§ **GOAL OF THE EXERCISE**: Reproduce the records verbatim, everything from their very start down to the line containing "pos(984,138)", including that line.

§ **DATASET RECORDS**:

──────────────────────────────

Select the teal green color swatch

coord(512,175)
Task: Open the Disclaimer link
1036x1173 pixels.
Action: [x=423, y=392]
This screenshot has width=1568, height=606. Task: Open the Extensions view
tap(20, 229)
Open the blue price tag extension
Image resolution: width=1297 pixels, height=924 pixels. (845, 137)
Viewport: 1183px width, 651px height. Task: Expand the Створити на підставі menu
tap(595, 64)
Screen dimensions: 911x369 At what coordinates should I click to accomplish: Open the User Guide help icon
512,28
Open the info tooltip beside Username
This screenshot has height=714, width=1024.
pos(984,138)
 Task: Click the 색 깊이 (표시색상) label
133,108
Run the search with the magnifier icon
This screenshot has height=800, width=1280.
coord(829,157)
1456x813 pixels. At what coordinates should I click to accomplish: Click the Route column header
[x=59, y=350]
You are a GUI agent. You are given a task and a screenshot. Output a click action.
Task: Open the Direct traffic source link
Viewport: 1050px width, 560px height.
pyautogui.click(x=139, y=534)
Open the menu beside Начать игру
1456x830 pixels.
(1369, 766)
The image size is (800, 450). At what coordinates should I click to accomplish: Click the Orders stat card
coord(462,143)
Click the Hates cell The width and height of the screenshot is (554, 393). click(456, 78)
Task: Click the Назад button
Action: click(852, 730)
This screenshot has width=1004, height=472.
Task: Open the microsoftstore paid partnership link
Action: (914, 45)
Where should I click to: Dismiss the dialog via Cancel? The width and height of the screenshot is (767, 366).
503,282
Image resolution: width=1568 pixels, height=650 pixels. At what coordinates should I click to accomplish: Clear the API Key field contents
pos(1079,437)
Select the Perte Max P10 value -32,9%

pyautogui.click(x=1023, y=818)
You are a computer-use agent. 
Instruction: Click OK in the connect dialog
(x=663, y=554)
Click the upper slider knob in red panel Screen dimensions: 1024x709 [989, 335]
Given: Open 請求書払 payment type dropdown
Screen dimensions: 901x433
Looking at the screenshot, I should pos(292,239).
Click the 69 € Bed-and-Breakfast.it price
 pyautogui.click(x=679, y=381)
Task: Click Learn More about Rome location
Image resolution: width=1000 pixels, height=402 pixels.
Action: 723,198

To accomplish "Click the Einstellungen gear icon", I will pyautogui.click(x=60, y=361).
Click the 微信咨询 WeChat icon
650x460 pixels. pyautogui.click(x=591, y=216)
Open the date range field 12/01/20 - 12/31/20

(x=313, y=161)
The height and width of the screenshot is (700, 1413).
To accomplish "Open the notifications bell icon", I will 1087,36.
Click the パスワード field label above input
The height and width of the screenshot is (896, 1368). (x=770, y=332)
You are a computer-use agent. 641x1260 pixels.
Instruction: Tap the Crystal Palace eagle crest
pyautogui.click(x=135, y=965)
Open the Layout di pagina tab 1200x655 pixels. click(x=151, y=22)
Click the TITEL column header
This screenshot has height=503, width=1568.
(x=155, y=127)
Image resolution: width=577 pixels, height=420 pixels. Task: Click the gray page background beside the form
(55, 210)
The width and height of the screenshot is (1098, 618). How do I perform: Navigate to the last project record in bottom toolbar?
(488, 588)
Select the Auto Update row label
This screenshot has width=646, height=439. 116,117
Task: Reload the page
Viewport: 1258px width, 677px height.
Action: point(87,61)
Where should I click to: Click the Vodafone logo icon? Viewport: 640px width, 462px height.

──────────────────────────────

§ **THE RESULT**:
Select the teal green color swatch

coord(512,175)
Task: Open the Disclaimer link
1036x1173 pixels.
Action: [x=423, y=392]
This screenshot has width=1568, height=606. Task: Open the Extensions view
tap(20, 229)
Open the blue price tag extension
Image resolution: width=1297 pixels, height=924 pixels. (845, 137)
Viewport: 1183px width, 651px height. Task: Expand the Створити на підставі menu
tap(595, 64)
Screen dimensions: 911x369 At what coordinates should I click to accomplish: Open the User Guide help icon
512,28
Open the info tooltip beside Username
This screenshot has height=714, width=1024.
pos(984,138)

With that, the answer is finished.